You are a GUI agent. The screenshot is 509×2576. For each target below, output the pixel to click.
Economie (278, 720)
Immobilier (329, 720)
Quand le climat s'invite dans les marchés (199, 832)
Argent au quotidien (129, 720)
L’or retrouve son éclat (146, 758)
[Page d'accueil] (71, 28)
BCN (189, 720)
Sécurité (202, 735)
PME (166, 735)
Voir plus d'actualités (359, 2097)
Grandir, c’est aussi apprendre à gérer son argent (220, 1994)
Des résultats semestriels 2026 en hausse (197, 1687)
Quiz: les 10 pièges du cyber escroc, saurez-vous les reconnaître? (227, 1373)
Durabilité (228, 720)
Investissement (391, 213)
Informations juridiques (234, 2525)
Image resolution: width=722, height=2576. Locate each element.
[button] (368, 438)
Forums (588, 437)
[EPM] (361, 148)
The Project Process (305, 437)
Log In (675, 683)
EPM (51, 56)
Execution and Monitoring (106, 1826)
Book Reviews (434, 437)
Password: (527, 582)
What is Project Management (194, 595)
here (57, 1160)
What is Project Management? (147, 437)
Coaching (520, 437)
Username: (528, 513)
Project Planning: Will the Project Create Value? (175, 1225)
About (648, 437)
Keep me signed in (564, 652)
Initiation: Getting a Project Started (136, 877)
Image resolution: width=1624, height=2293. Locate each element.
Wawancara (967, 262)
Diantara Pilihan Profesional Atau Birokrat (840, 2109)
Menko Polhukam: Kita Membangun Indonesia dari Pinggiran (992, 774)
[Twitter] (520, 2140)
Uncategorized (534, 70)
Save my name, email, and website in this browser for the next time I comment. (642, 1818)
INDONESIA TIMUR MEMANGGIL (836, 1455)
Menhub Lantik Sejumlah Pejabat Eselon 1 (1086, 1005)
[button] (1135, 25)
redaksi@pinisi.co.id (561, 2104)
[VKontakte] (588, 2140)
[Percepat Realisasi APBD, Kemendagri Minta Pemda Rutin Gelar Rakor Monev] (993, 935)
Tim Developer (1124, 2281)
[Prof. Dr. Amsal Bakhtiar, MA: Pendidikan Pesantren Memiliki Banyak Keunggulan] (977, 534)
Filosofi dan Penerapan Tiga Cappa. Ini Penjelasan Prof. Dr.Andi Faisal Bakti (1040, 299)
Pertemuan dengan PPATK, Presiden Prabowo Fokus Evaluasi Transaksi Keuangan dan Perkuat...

━━━━━━━━━━━━━━━━━━━━

WORK ITEM: Above are the records; repeat exactly the lines from the one holding "Quand le climat" down to the one holding "Log In (675, 683)", end lines included.

ANSWER SECTION:
Quand le climat s'invite dans les marchés (199, 832)
Argent au quotidien (129, 720)
L’or retrouve son éclat (146, 758)
[Page d'accueil] (71, 28)
BCN (189, 720)
Sécurité (202, 735)
PME (166, 735)
Voir plus d'actualités (359, 2097)
Grandir, c’est aussi apprendre à gérer son argent (220, 1994)
Des résultats semestriels 2026 en hausse (197, 1687)
Quiz: les 10 pièges du cyber escroc, saurez-vous les reconnaître? (227, 1373)
Durabilité (228, 720)
Investissement (391, 213)
Informations juridiques (234, 2525)
Image resolution: width=722, height=2576. Locate each element.
[button] (368, 438)
Forums (588, 437)
[EPM] (361, 148)
The Project Process (305, 437)
Log In (675, 683)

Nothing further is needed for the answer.